We turned on LLM-assisted tier-1 triage in our SOC in late summer 2025. Six months is long enough to separate the real signal from the launch-day adrenaline. Here is the honest report.
What the thing actually does
When an alert fires in our SIEM, a pipeline sends it to Claude Sonnet along with enrichment data: asset owner, recent login patterns, threat intel context, and the text of related historical tickets. The model writes a structured triage note: likely category, suggested priority, one-line rationale, and a confidence score. The analyst sees this in their queue alongside the raw alert. They can accept, override, or escalate. The model never closes a ticket by itself.
What it handled well
Enrichment was the biggest unambiguous win. Analysts used to spend the first 90 seconds of every ticket pulling context from four different tools. The model now arrives with that context already distilled. Saved roughly two minutes per ticket. At our volume, that is roughly 40 analyst-hours a week back.
Noise reduction was the second. We were drowning in low-fidelity phishing reports from the user-reported mailbox. The model does a first-pass classification and clusters duplicates. About 55 percent of that queue now resolves without a human opening it, because ten copies of the same phish campaign get auto-merged and one analyst closes the cluster. False negatives on this path are audited weekly. So far we have seen two. Neither was a real attack.
MTTD dropped roughly 20 percent. MTTR for tier-1 categories dropped about 30 percent. Neither number moved on tier-2 or above, which is the point.
What it did not handle
Novel attacks, by definition, have no precedent in the training data or the ticket history. The model either flags them as unknown (good) or confidently misclassifies them as something benign (bad). We caught one of these the hard way. The model called a living-off-the-land technique "expected admin activity" with 70 percent confidence. A human would have called it the same way from the same data. That is not a defense. It is a reminder that the model is not smarter than the analyst, and pretending otherwise is the failure mode that ends careers.
Political calls are the other limit. When a senior exec's account is implicated, the question is not just "is this malicious" but "how do we handle this." No model handles this. No model should.
Analyst morale
This surprised me. I expected resistance. What we got instead, after the first month, was pull. Analysts asked for the tool to be extended to more alert types. The reason, when I asked, was not "AI is cool." It was "the boring parts got shorter and the interesting parts got longer." Retention data is too early to be statistically meaningful but the survey deltas are encouraging.

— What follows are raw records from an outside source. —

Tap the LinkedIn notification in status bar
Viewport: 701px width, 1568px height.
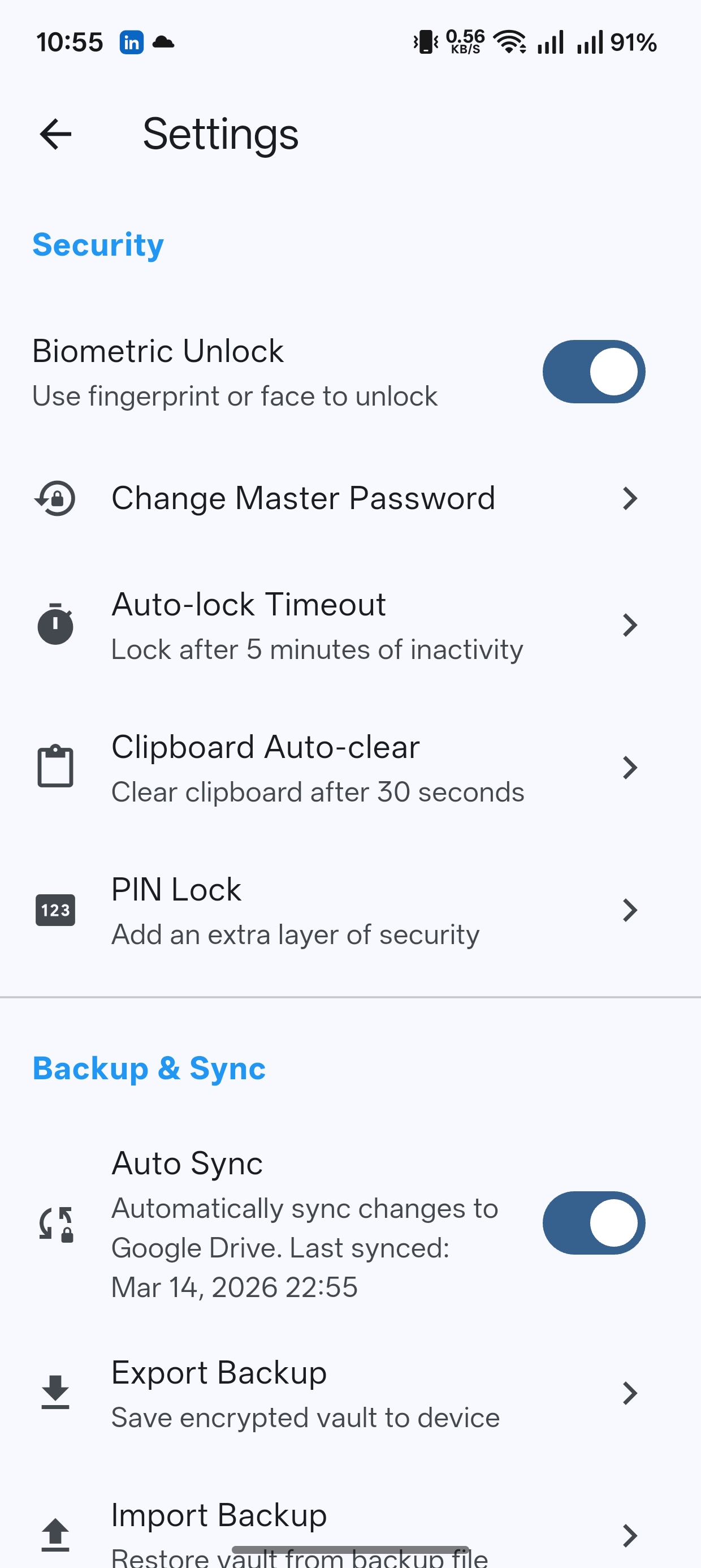click(131, 42)
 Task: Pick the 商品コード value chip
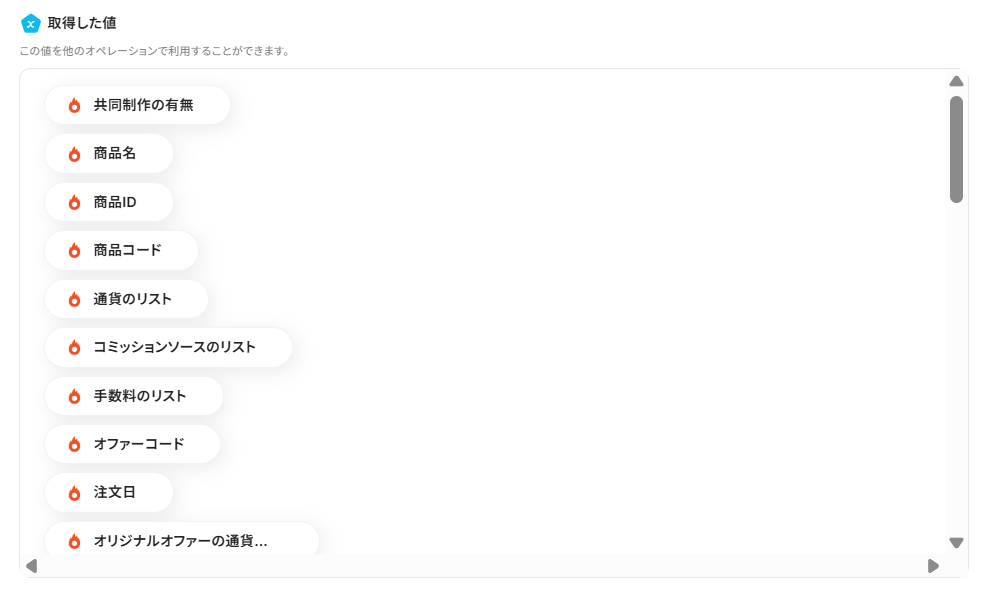[121, 250]
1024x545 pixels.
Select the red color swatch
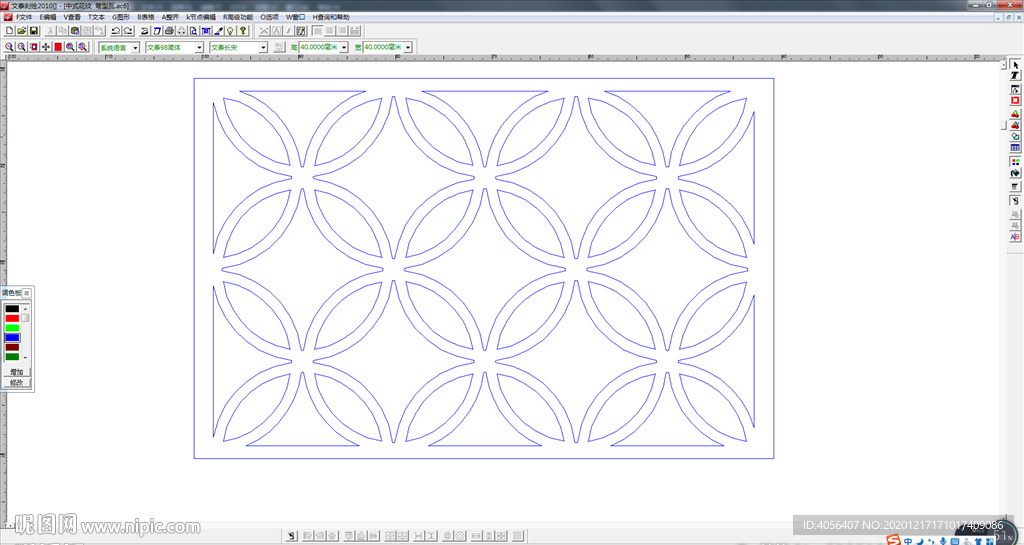click(12, 318)
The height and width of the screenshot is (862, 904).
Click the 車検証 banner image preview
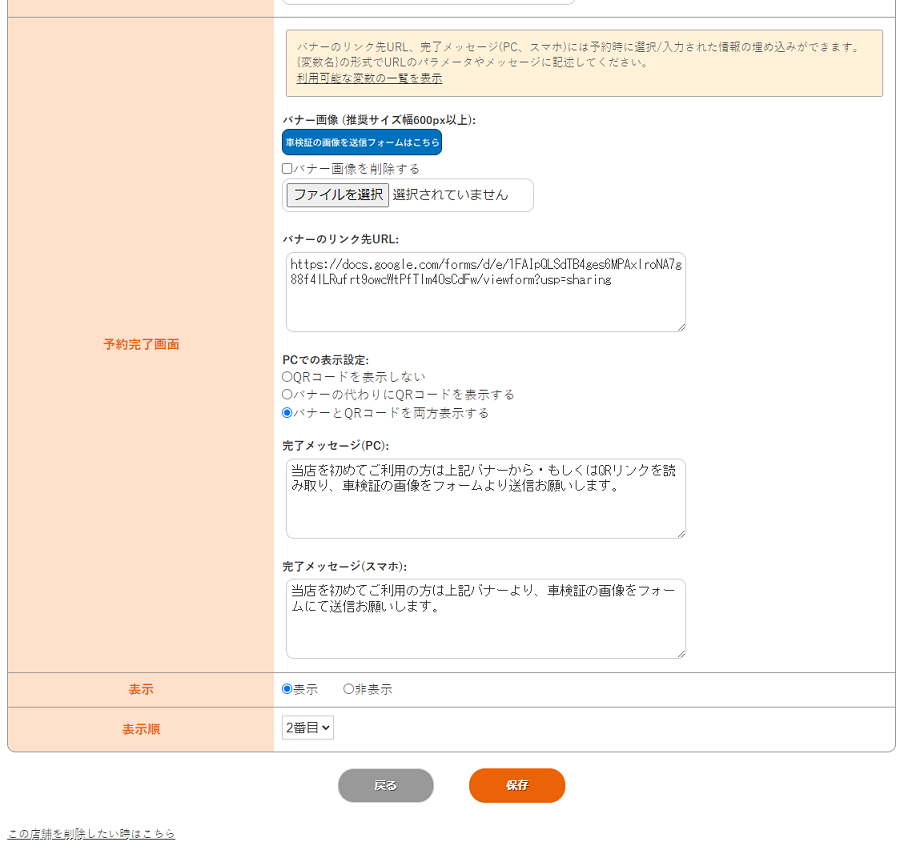pyautogui.click(x=361, y=142)
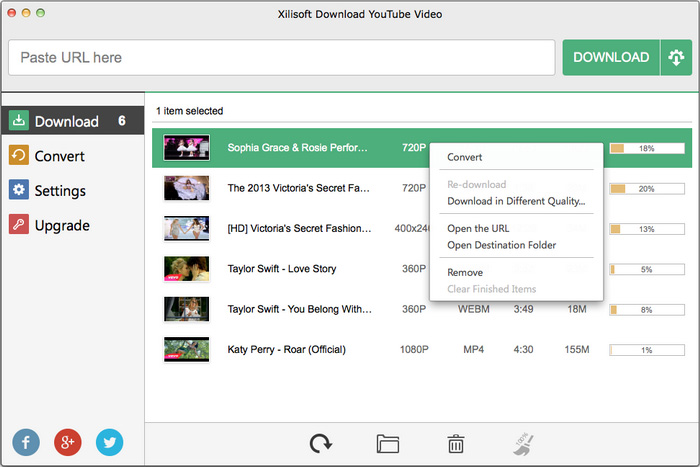The image size is (700, 467).
Task: Click Open Destination Folder menu item
Action: point(501,245)
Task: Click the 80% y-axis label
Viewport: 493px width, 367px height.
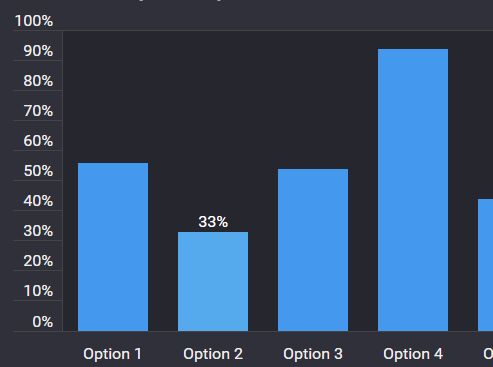Action: [38, 81]
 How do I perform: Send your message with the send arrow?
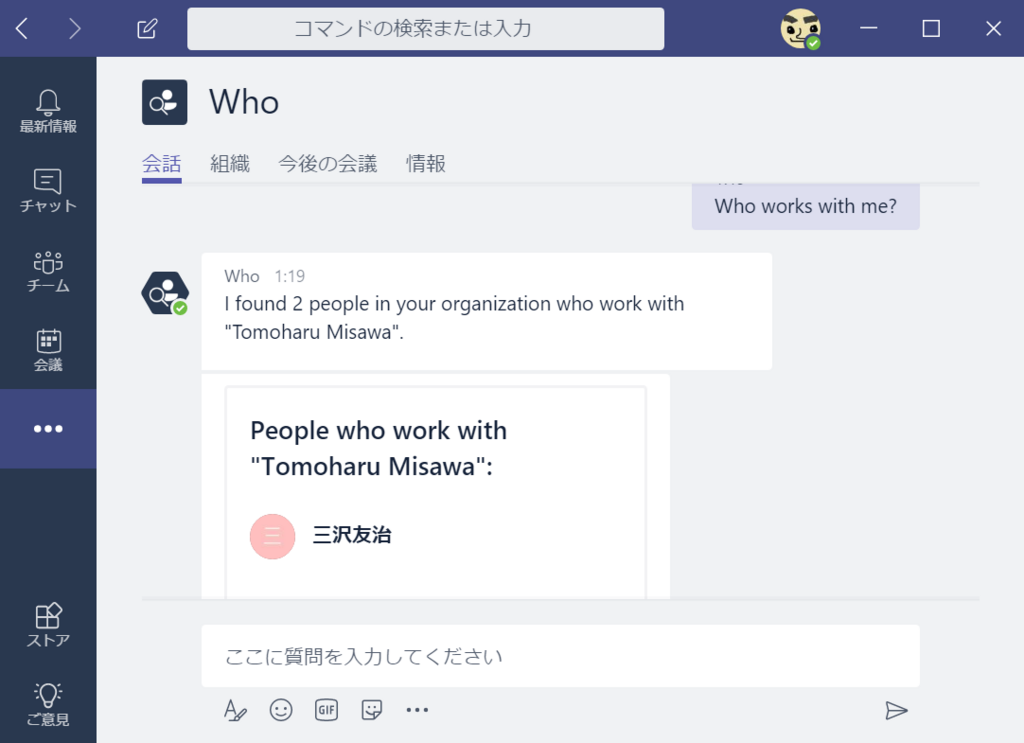[x=897, y=710]
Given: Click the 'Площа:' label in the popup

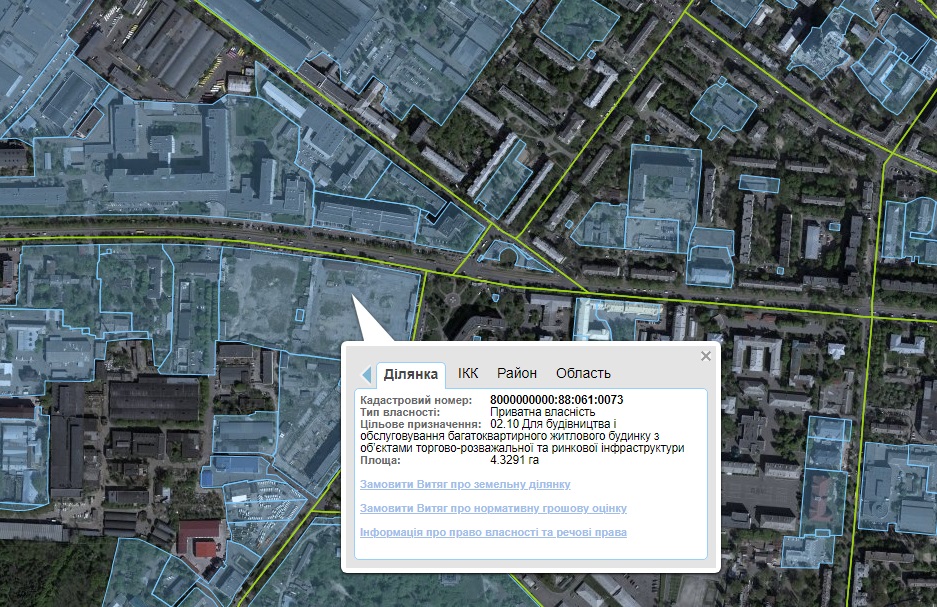Looking at the screenshot, I should pos(381,461).
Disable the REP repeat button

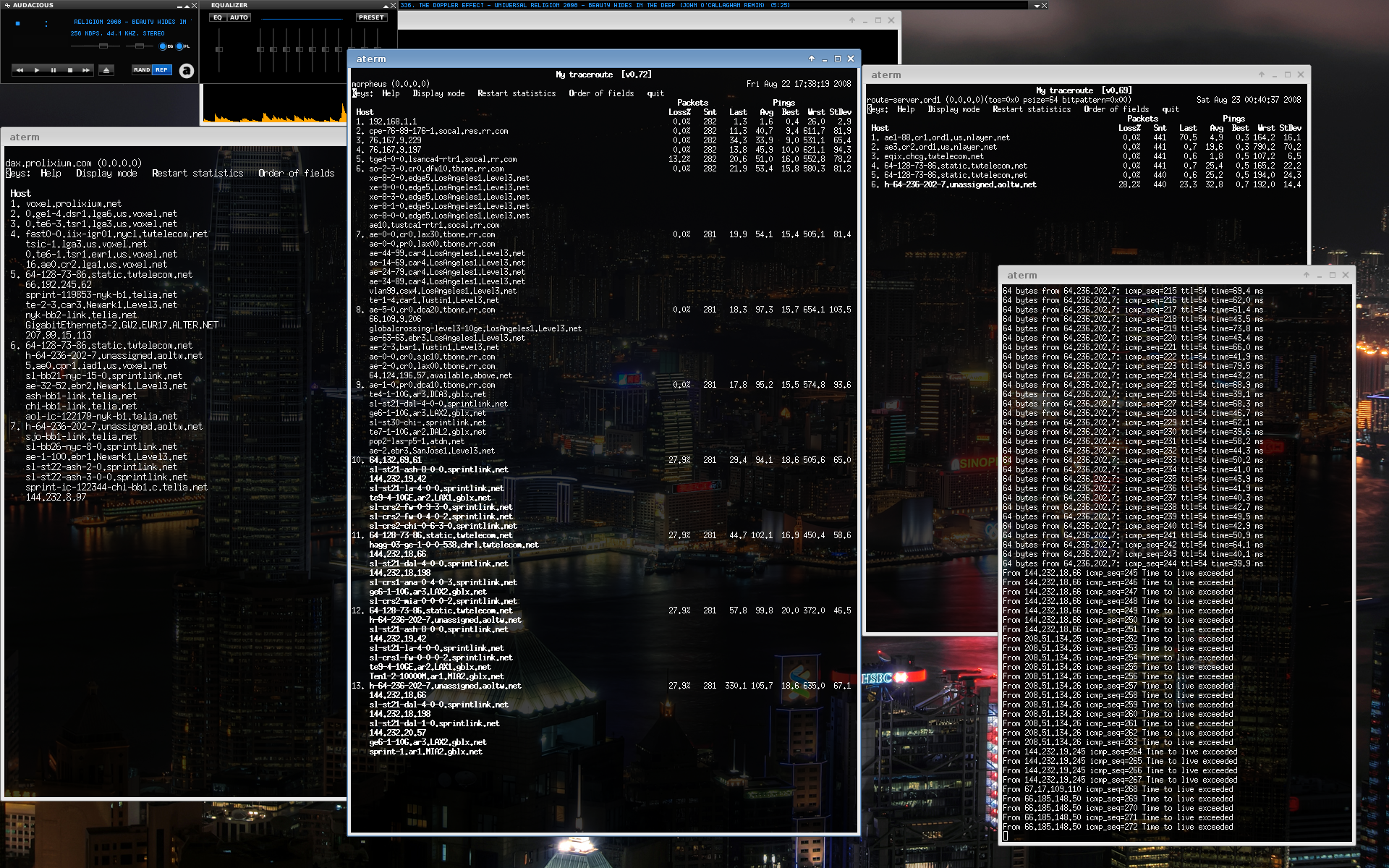(161, 70)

The caveat: two senior analysts did not like it and said so. Their complaint was that junior analysts now trust the model's confidence score too much and skip the sanity checks senior folks internalized over years. They are right. We added a training module on how to disagree with the model and the metric we track is override rate. If override rate on a given alert type drops to near zero, we worry, we do not celebrate.
Cost reality
Inference costs landed at around four thousand dollars a month at current volume. Engineering time to build and maintain the pipeline was about one FTE for the first quarter, now roughly 20 percent of one FTE ongoing. The value of 40 analyst-hours a week at fully loaded cost is an order of magnitude above the spend. That is the honest ROI. It is not "AI replaces the SOC." It is "AI pays for one more senior hire."
What I would tell another IT leader
Start narrow. Pick the most repetitive, highest-volume, lowest-stakes alert category you have. Instrument heavily before you turn it on so you can tell a real improvement from a vibe. Keep the human as the decision-maker. Audit override rates monthly. And budget for the maintenance, because the alerting landscape changes and your prompts and evals will need to change with it.